Tous les types de fraudes
Invitation du Parquet de Tours. M. le Procureur, très occupé par l’affaire de Joué-lès-Tours, accepte de nous recevoir. « Quantifier les fraudes, c’est difficile, déclare d’emblée Jean-Luc Beck. Il y a un microcosme qui fonctionne hors du cadre légal. Activités parallèles = oui ! Économie souterraine = oui ! Il y a de l’argent non officiel ! Il y a de plus en plus de gens qui préfèrent la débrouille. Mais ils scient la branche sur laquelle ils sont assis ! Ce qui m’inquiète : c’est le problème de santé publique ! ».
Les stups en Indre-et-Loire ? Voilà un sujet majeur dans les zones police et gendarmerie ! Sur l’agglomération de Tours, le commissaire Chassaing peut en témoigner : « Tout le monde fume au grand jour ! Les lieux sont identifiés : quais de Loire, Rabatterie, Vieux-Tours, Rabière ! L’héroïne est festive mais dangereuse ! La consommation de cannabis est en hausse ! Le chiffre vrai de cette économie est énorme ! Mais sachez que nous faisons de la prévention dans les lycées professionnels, les collèges, les CFA ! On ne baisse pas les bras… ».

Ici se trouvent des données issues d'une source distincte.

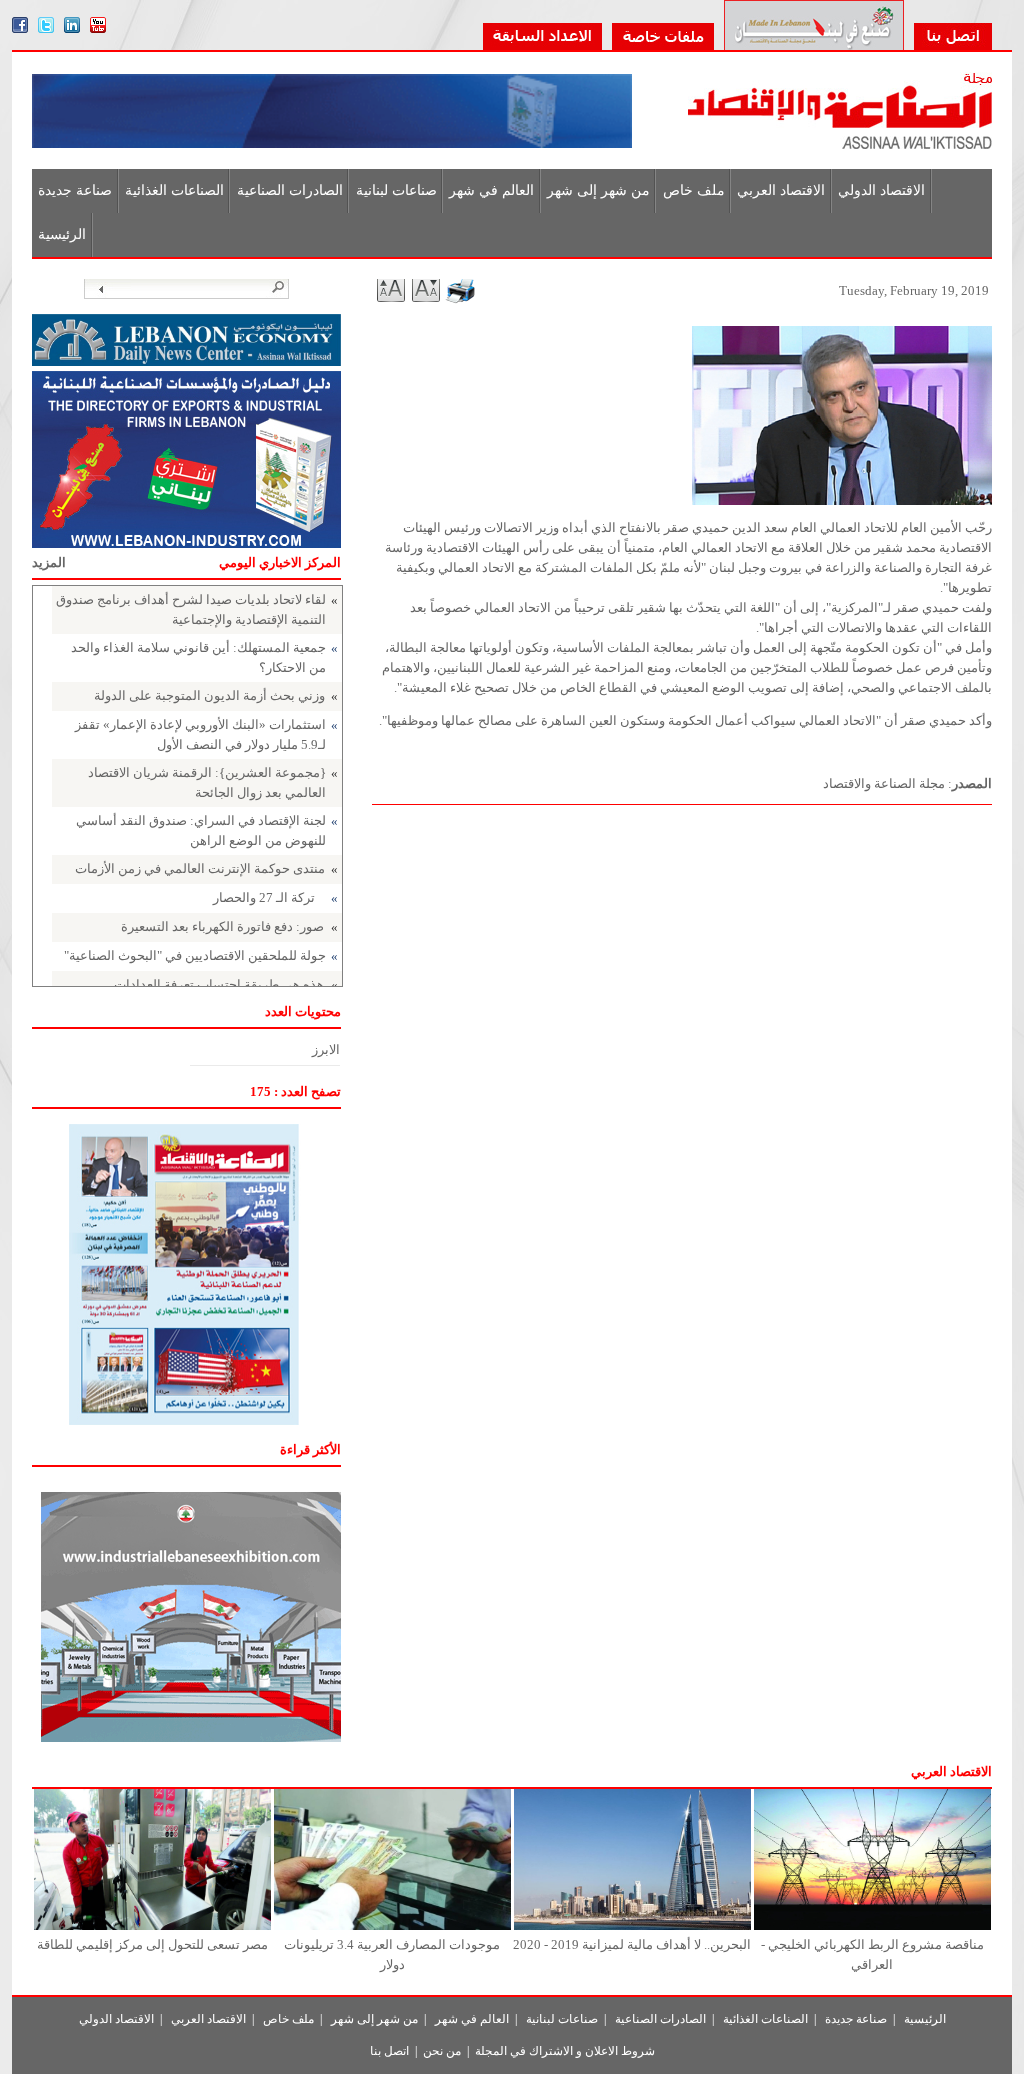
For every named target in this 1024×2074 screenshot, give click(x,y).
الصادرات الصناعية (290, 190)
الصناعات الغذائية (174, 190)
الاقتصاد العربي (781, 190)
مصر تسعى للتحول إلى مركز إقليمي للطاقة (152, 1944)
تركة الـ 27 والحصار (264, 897)
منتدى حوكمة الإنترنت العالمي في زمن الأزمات (200, 868)
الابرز (326, 1049)
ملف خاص (694, 190)
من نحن (442, 2051)
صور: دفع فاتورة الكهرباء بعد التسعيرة (222, 926)
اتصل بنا (389, 2051)
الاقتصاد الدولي (881, 190)
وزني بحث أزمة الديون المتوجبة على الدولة (209, 695)
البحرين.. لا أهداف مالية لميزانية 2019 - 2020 (632, 1944)
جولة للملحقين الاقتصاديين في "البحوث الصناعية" (195, 955)
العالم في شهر (491, 190)
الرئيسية (62, 234)
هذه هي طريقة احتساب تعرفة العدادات (219, 984)
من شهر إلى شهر (598, 190)
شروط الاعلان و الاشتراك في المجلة (565, 2051)
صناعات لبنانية (396, 190)
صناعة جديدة (75, 190)
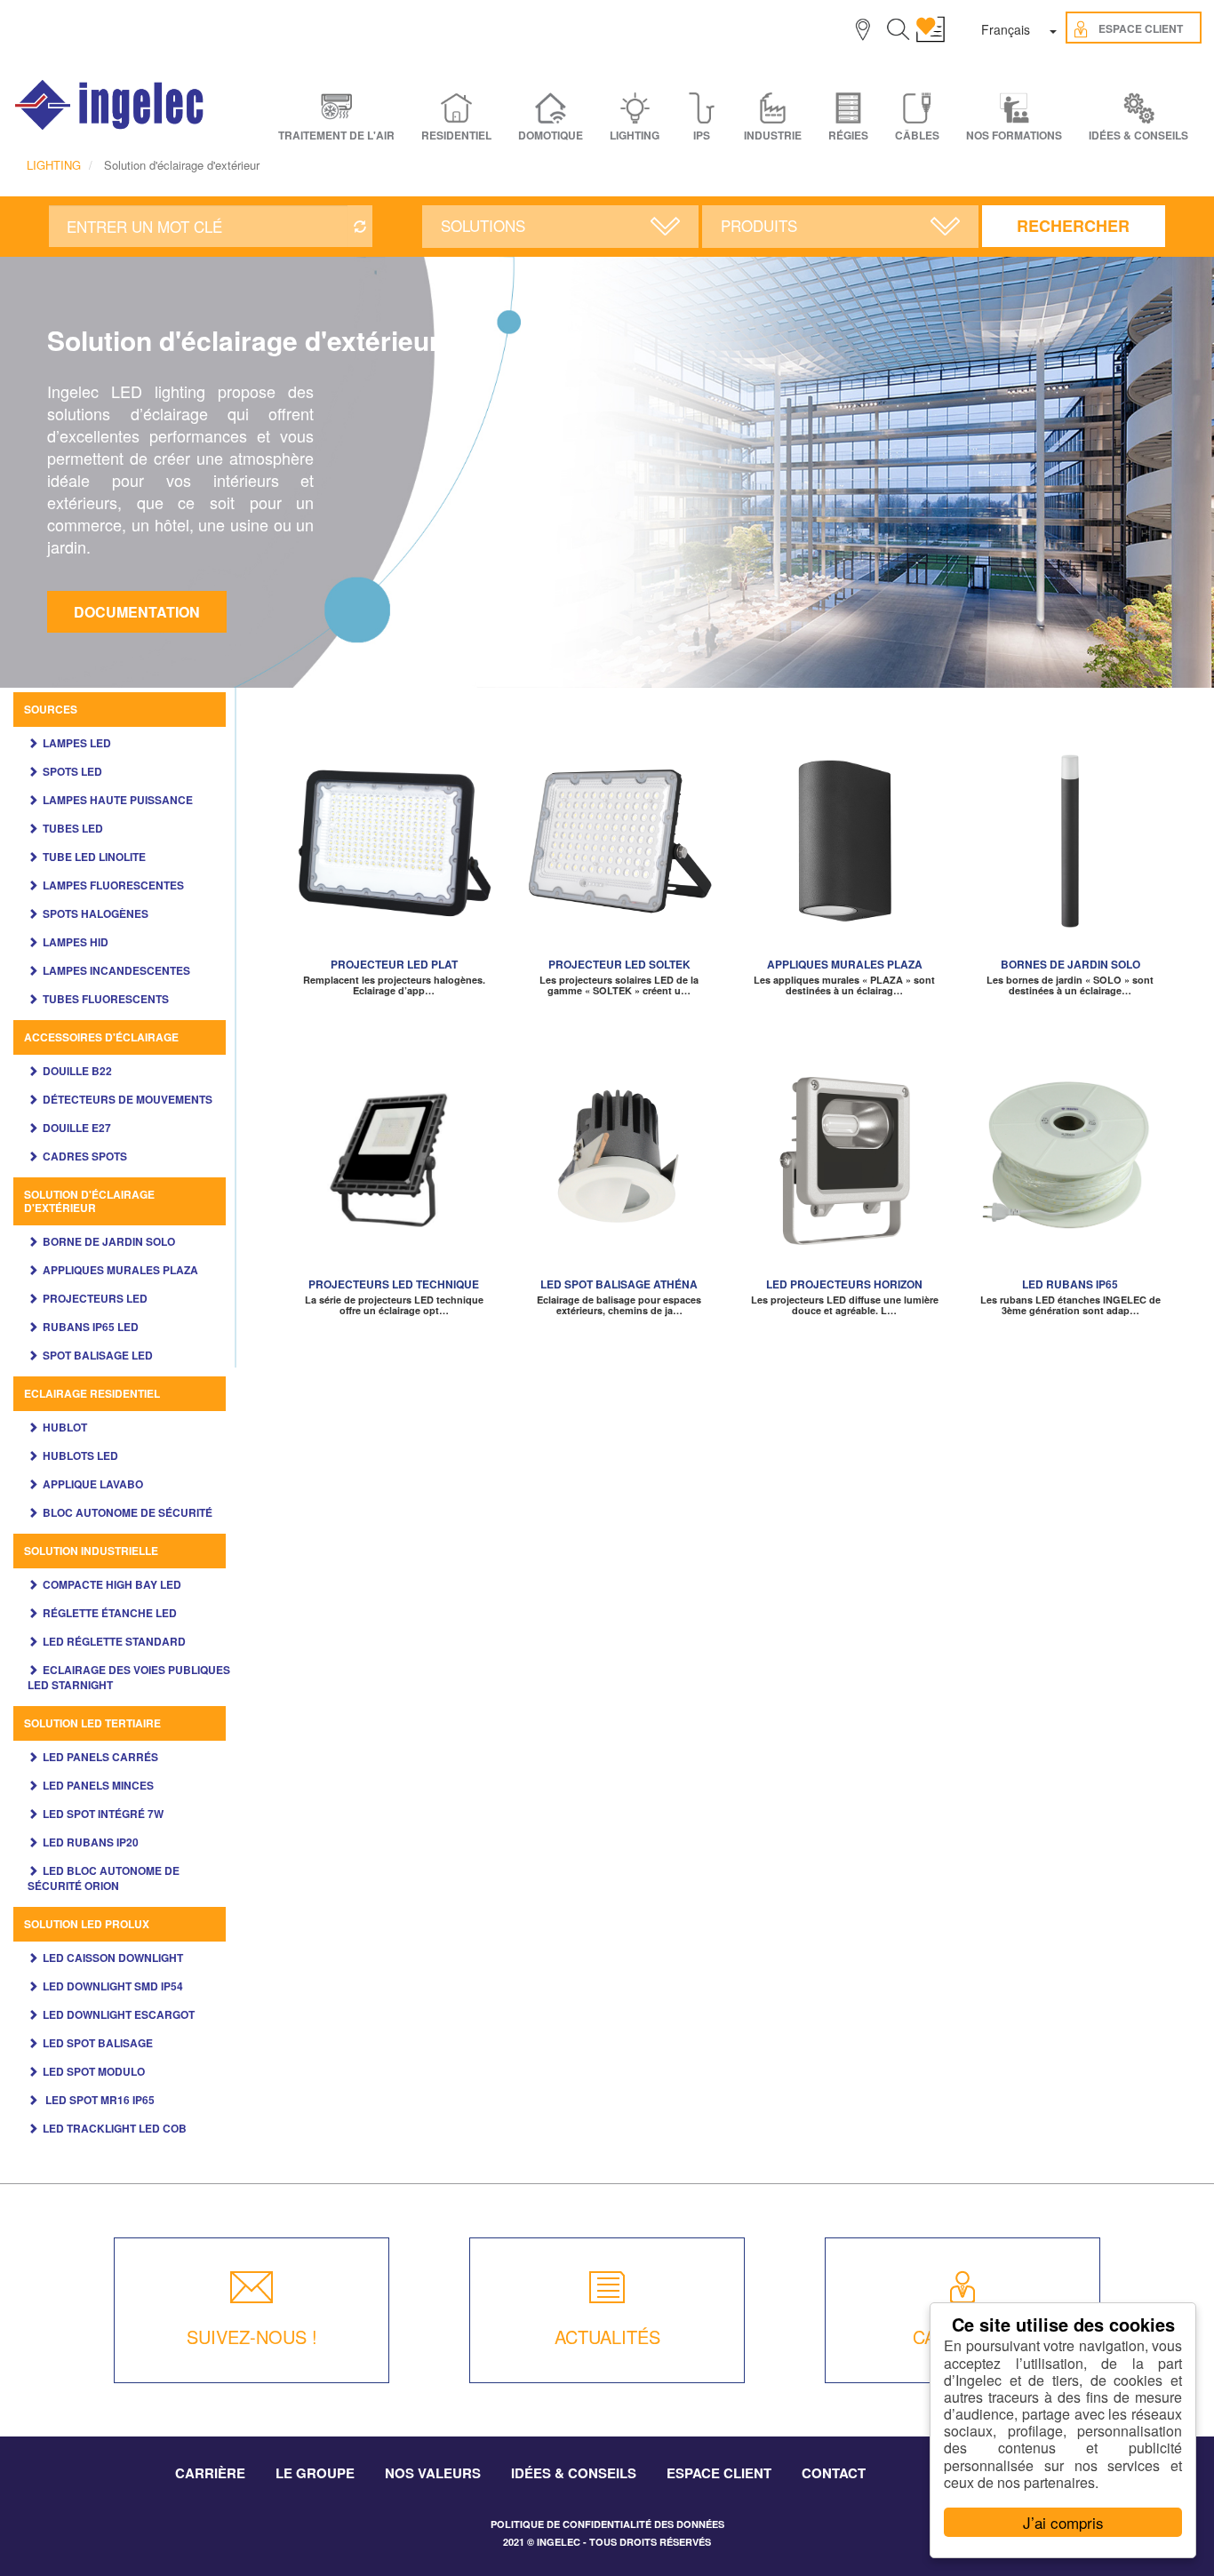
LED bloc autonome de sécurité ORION (104, 1878)
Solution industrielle (91, 1551)
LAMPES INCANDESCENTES (116, 970)
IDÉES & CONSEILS (1138, 135)
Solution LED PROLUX (86, 1924)
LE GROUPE (315, 2473)
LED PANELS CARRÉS (100, 1757)
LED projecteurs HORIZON (844, 1284)
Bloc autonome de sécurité (127, 1512)
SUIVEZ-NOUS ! (252, 2336)
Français (1005, 29)
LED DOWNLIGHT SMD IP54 (113, 1986)
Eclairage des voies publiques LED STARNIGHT (129, 1677)
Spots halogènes (95, 913)
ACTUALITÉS (607, 2336)
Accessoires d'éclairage (101, 1037)
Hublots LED (80, 1455)
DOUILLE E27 (77, 1128)
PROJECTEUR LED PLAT (394, 964)
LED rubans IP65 (1070, 1284)
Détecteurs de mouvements (127, 1099)
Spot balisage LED (98, 1355)
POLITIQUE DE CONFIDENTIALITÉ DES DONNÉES (607, 2524)
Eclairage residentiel (92, 1393)
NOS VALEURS (433, 2473)
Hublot (65, 1427)
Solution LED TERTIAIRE (92, 1723)
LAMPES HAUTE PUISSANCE (118, 800)
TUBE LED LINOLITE (94, 857)
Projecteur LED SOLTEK (619, 964)
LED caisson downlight (113, 1958)
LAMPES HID (75, 942)
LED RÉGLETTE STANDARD (114, 1641)
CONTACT (834, 2473)
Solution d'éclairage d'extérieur (89, 1201)
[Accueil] (110, 104)
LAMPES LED (77, 743)
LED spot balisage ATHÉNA (619, 1284)
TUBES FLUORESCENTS (106, 999)
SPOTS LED (72, 771)
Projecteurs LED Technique (393, 1284)
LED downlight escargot (119, 2014)
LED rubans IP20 (91, 1842)
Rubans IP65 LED (91, 1327)
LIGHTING (54, 164)
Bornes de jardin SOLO (1070, 964)
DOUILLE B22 (77, 1071)
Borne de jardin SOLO (109, 1241)
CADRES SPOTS (85, 1156)
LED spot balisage (98, 2043)
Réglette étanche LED (110, 1613)
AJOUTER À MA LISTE (393, 834)
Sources (50, 709)
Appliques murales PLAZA (120, 1270)
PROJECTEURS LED (95, 1298)
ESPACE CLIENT (719, 2473)
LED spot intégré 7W (103, 1814)
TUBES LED (73, 828)
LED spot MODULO (94, 2071)
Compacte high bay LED (112, 1584)
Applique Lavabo (93, 1484)
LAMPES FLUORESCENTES (113, 885)
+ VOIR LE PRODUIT (394, 861)
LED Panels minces (98, 1785)
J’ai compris (1063, 2522)
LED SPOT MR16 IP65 (99, 2100)
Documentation (137, 612)
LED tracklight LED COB (115, 2128)
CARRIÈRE (210, 2473)
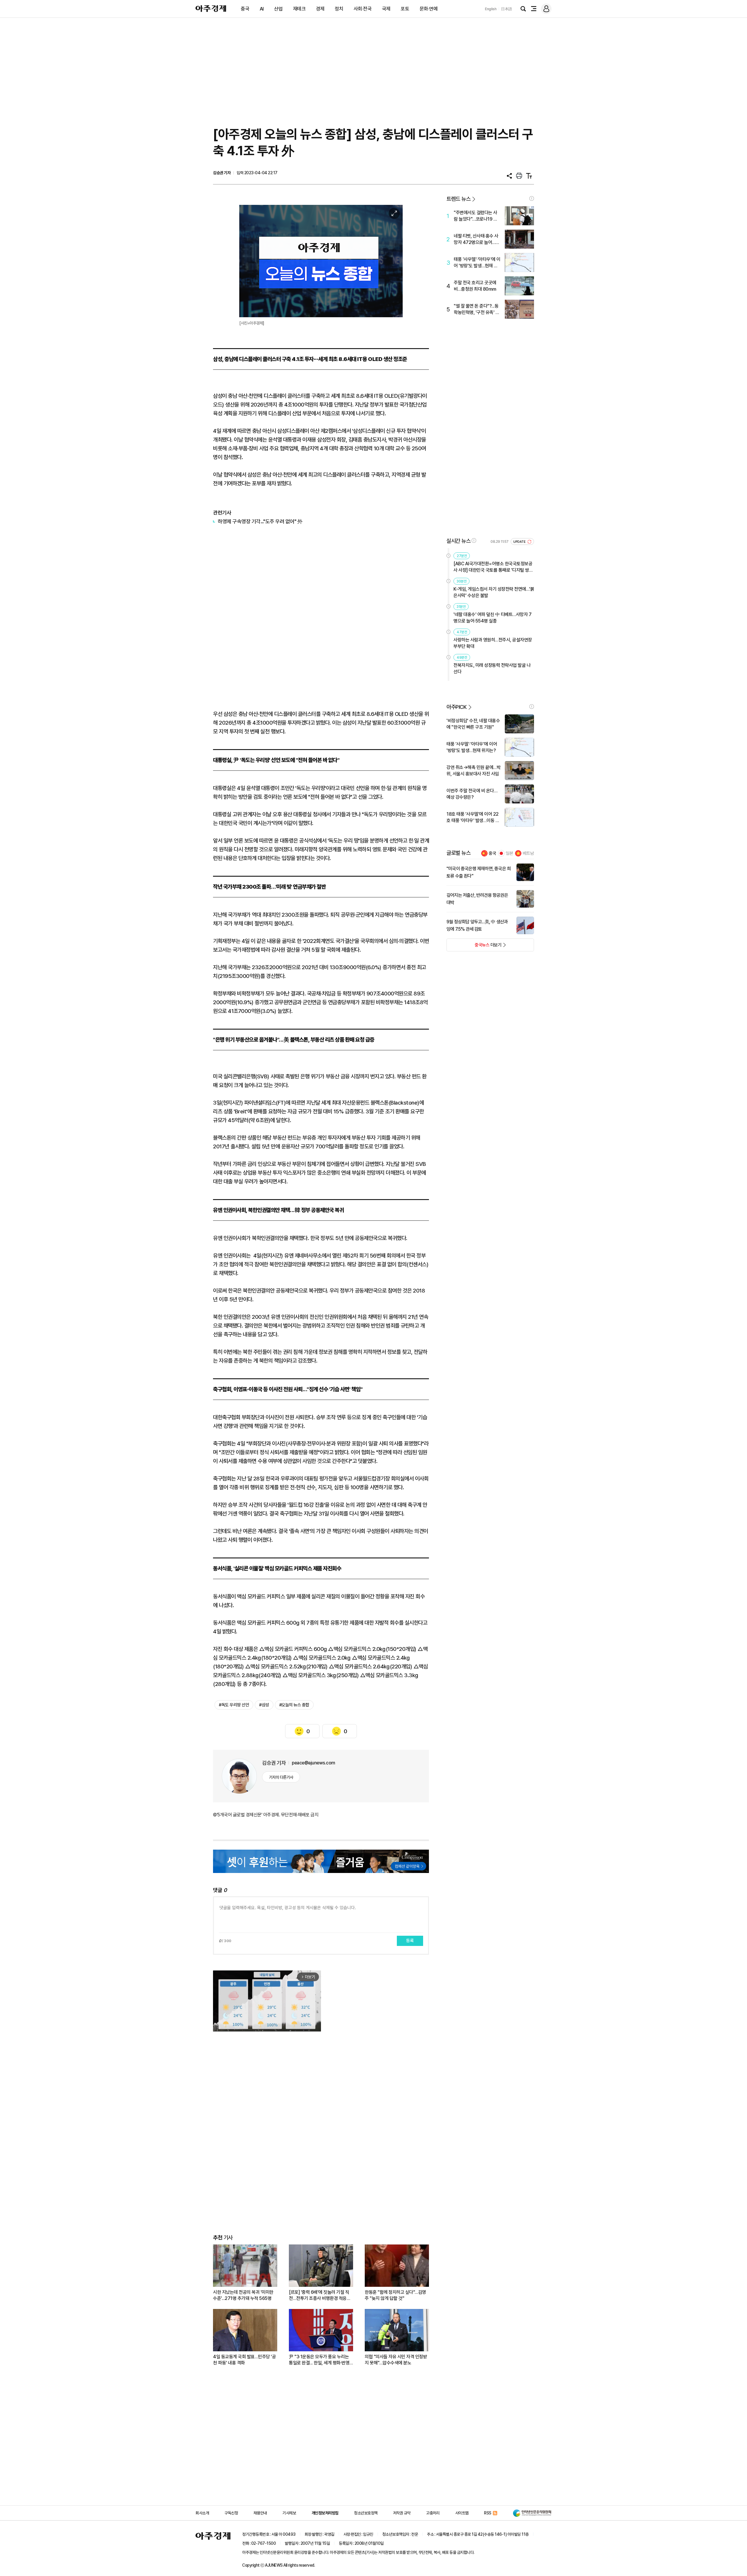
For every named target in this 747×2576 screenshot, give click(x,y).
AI (262, 9)
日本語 (506, 9)
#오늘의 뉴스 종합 (294, 1705)
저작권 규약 (402, 2513)
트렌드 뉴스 (458, 199)
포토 (405, 9)
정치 (339, 9)
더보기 (474, 946)
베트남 (528, 853)
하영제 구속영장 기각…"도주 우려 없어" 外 (260, 521)
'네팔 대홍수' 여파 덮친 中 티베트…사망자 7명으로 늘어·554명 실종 (492, 618)
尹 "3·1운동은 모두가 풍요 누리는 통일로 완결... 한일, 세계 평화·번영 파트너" (319, 2360)
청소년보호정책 (366, 2513)
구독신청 (231, 2513)
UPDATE (519, 542)
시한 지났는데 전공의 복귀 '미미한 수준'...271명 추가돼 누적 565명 (243, 2295)
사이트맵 (462, 2513)
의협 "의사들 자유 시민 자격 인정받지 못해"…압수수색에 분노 (396, 2360)
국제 (386, 9)
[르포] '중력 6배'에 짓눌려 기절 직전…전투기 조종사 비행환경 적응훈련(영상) (319, 2295)
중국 (245, 9)
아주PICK (456, 707)
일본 (509, 853)
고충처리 (432, 2513)
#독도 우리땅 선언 (234, 1705)
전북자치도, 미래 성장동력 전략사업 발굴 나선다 (491, 668)
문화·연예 (429, 9)
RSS (487, 2513)
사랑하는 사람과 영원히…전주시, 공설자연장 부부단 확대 (492, 643)
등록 (410, 1940)
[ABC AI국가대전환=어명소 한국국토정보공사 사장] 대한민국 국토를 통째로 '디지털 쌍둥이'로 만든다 (493, 567)
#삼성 (264, 1705)
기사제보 (289, 2513)
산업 (278, 9)
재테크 (299, 9)
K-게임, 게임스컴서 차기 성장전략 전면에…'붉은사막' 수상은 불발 (493, 592)
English (491, 9)
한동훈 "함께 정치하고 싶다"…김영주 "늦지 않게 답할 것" (395, 2295)
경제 (320, 9)
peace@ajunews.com (313, 1763)
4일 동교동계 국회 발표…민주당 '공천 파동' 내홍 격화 (244, 2360)
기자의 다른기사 (281, 1777)
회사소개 (202, 2513)
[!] (531, 198)
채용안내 (260, 2513)
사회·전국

Pas encore de chiffres. Le jackpot reste invisible, même en gendarmerie qui a le soutien du groupe d’intervention régional d’Orléans. Mais
les cibles sont connues : gens du voyage pour les vols de chantier, faux commerçants ambulants ou entrepreneurs aux prestations sociales, dans le BTP, des loueurs de chambres… Quatre brigades de recherches veillent en Indre-et-Loire. Une cellule d’enquêtes pour la lutte contre le travail illégal aussi ! Traffics (stups, véhicules, armes), travail illégal, infractions économiques et financières, fraudes aux prestations sociales : les champs d’investigation sont nombreux. Et les dossiers en hausse.